**Written request 1:** Please render the records as a JSON list of strings, one per line with blank lines left out, running from the line that contains "Open the Database tool window" up to and including the last line of the records.

**Quoted text:**

□ □ □

Every match in a batch settles at one uniform price, anchored to the market's oracle. There is no maker/taker spread to game and no separate "peg" order type; the fair mid is already baked into how every batch clears. A hard circuit breaker, enforced inside the settlement proof, caps how far the clearing price may move from the oracle.

One price per batch

Darknyx clears each tick as a batch auction. The engine collects the orders that cross and computes a single clearing price for that batch, anchored to the market's oracle reference. Every match in the batch, both sides, settles at that one price.

A trader's price_limit is a bound, not the execution price: a bid fills only if the clearing price is at or below its limit, an ask only if at or above. When you fill, you get the batch's uniform clearing price, never worse than your limit, and the same price as your counterparty.

Why there is no maker/taker

In a continuous order book, the order in which orders arrive and match decides who pays the spread, which creates room for front-running and last-look games. A batch auction removes that surface: within a batch there is no ordering to exploit, no first-mover advantage, and no spread to cross, just the one clearing price. Combined with order privacy (no one sees your resting order), there is nothing for a counterparty to fade or sandwich.

Why there is no "peg" order type

On a continuous venue you peg an order to the mid (or bid/ask) and continuously reprice it so it tracks the market. Darknyx does not need a peg order type, for two reasons:

  1. A dark pool has no public bid/ask to peg to. Resting orders are hidden; there is no visible book to track.
  2. The clearing price is already the fair mid. Every batch clears at an oracle-anchored price. The benefit a peg order chases, "always trade at the current fair price," is native to every match. You express your willingness to trade with a price_limit, and the batch gives you the oracle-anchored clearing price whenever it is within your limit.

So the honest analog of "peg to mid" on Darknyx is simply: place a limit at the worst price you will accept, and let the uniform clearing price do the rest.

□ □ □

**Recorded data:**
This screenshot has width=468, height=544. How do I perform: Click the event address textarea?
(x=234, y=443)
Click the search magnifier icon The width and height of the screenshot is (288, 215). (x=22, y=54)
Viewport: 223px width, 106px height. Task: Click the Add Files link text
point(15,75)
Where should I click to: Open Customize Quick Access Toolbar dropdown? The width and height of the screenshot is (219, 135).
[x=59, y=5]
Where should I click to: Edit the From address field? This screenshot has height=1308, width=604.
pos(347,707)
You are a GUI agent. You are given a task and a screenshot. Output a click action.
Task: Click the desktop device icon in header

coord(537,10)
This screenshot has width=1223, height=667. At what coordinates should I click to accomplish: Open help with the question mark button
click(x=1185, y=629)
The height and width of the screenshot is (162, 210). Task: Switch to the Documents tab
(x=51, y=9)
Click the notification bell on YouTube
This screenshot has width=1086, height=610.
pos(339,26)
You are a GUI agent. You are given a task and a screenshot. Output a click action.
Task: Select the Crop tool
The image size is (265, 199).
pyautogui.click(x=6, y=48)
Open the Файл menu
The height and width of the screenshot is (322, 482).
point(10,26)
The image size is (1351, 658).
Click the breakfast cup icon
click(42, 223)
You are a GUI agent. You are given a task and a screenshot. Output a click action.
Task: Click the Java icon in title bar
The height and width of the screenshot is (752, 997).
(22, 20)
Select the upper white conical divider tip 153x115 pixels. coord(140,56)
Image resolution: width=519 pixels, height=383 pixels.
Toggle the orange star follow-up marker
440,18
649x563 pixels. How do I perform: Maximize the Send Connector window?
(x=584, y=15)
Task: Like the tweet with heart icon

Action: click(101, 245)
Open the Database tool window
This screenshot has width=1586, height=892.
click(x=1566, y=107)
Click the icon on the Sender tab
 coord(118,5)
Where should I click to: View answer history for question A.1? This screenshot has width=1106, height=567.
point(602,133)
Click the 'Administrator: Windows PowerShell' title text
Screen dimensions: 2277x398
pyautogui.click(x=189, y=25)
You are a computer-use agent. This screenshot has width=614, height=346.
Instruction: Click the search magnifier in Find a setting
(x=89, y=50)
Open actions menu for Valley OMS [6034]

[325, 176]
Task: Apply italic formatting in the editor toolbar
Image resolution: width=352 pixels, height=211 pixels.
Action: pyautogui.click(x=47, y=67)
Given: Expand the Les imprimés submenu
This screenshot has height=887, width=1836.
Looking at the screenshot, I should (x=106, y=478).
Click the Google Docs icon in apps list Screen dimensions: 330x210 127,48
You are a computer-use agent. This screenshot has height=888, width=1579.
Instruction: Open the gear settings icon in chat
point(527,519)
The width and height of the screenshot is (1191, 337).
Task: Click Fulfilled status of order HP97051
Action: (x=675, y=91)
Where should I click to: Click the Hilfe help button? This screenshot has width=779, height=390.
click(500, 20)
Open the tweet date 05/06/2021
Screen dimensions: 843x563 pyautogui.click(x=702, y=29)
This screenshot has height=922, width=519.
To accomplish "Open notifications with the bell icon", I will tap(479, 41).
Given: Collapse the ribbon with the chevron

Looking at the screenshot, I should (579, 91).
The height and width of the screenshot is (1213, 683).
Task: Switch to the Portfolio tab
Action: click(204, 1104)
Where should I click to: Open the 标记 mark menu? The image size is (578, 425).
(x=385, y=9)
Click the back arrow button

□ □ □

**Written request 2:** In the text on Darknyx batch pricing, what does the hard circuit breaker cap?

**Answer 1:**
[
  "Open the Database tool window",
  "This screenshot has width=1586, height=892.",
  "click(x=1566, y=107)",
  "Click the icon on the Sender tab",
  " coord(118,5)",
  "Where should I click to: View answer history for question A.1? This screenshot has width=1106, height=567.",
  "point(602,133)",
  "Click the 'Administrator: Windows PowerShell' title text",
  "Screen dimensions: 2277x398",
  "pyautogui.click(x=189, y=25)",
  "You are a computer-use agent. This screenshot has width=614, height=346.",
  "Instruction: Click the search magnifier in Find a setting",
  "(x=89, y=50)",
  "Open actions menu for Valley OMS [6034]",
  "[325, 176]",
  "Task: Apply italic formatting in the editor toolbar",
  "Image resolution: width=352 pixels, height=211 pixels.",
  "Action: pyautogui.click(x=47, y=67)",
  "Given: Expand the Les imprimés submenu",
  "This screenshot has height=887, width=1836.",
  "Looking at the screenshot, I should (x=106, y=478).",
  "Click the Google Docs icon in apps list Screen dimensions: 330x210 127,48",
  "You are a computer-use agent. This screenshot has height=888, width=1579.",
  "Instruction: Open the gear settings icon in chat",
  "point(527,519)",
  "The width and height of the screenshot is (1191, 337).",
  "Task: Click Fulfilled status of order HP97051",
  "Action: (x=675, y=91)",
  "Where should I click to: Click the Hilfe help button? This screenshot has width=779, height=390.",
  "click(500, 20)",
  "Open the tweet date 05/06/2021",
  "Screen dimensions: 843x563 pyautogui.click(x=702, y=29)",
  "This screenshot has height=922, width=519.",
  "To accomplish \"Open notifications with the bell icon\", I will tap(479, 41).",
  "Given: Collapse the ribbon with the chevron",
  "Looking at the screenshot, I should (579, 91).",
  "The height and width of the screenshot is (1213, 683).",
  "Task: Switch to the Portfolio tab",
  "Action: click(204, 1104)",
  "Where should I click to: Open the 标记 mark menu? The image size is (578, 425).",
  "(x=385, y=9)",
  "Click the back arrow button"
]

**Answer 2:** It caps how far the clearing price may move from the oracle.